But for children in West Baltimore, making it has far more to do with luck than with merit. If The Wire is right, it has nothing to do with merit at all. How can we live with that?

It's a good question. But consider this. Suppose the United States had a school system that wasn't just non-dysfunctional, but actually almost magical in its properties. Kids who came into this school system with talent and ability lurking under the surface would be catapulted to success, notwithstanding their socioeconomic background or other problems. Randy, Dukie, and Michael all in their different ways become important successful people. And what happens to the others? What happens to people of merely average ability? Worse -- what happens to people of less than average ability? What if you're just dumb? Not anymore crooked or dishonest than anyone else, but less able. Do people like that just sink into the ghetto, into lives of poverty and despair? Is that really justice? Is the problem of the underclass in contemporary America really just that we've assigned the wrong people to live that way, and need a better system of sorting the able from the non-able?

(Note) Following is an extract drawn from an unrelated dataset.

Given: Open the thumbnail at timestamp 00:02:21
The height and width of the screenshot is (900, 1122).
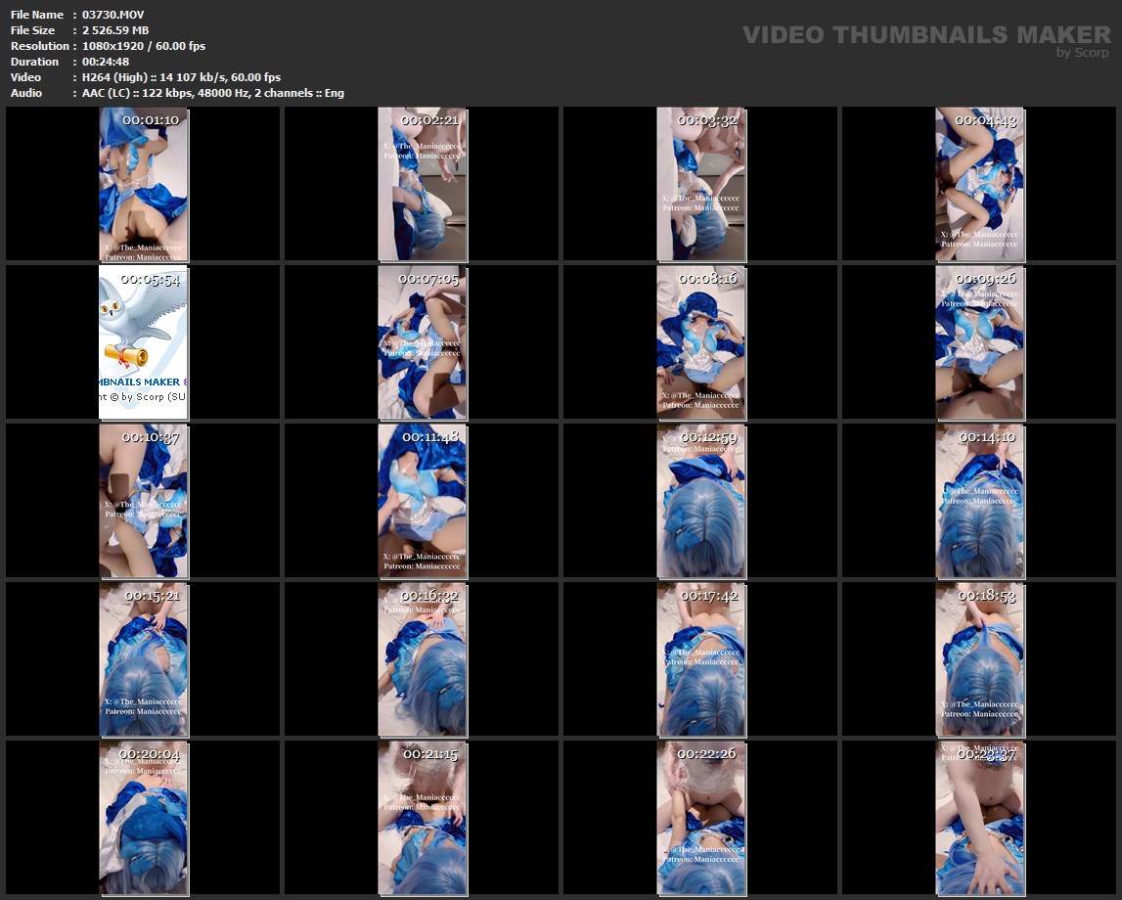Looking at the screenshot, I should (x=422, y=184).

That seems badly wrong to me. Yes, one problem with the condition of the underclass is that it prevents talented underclass children from being able to take full advantage of their talents. Another, deeper problem, however, is that in a prosperous society people simply deserve better living conditions than that. It's unjust that living conditions of the sort portrayed in the show exist. Unjust that people live in neighborhoods that unsafe and that deprived of basic civic service. Unjust that people -- even people without noteworthy talents and abilities -- lack the opportunity to obtain a reasonable standard of living through legal means.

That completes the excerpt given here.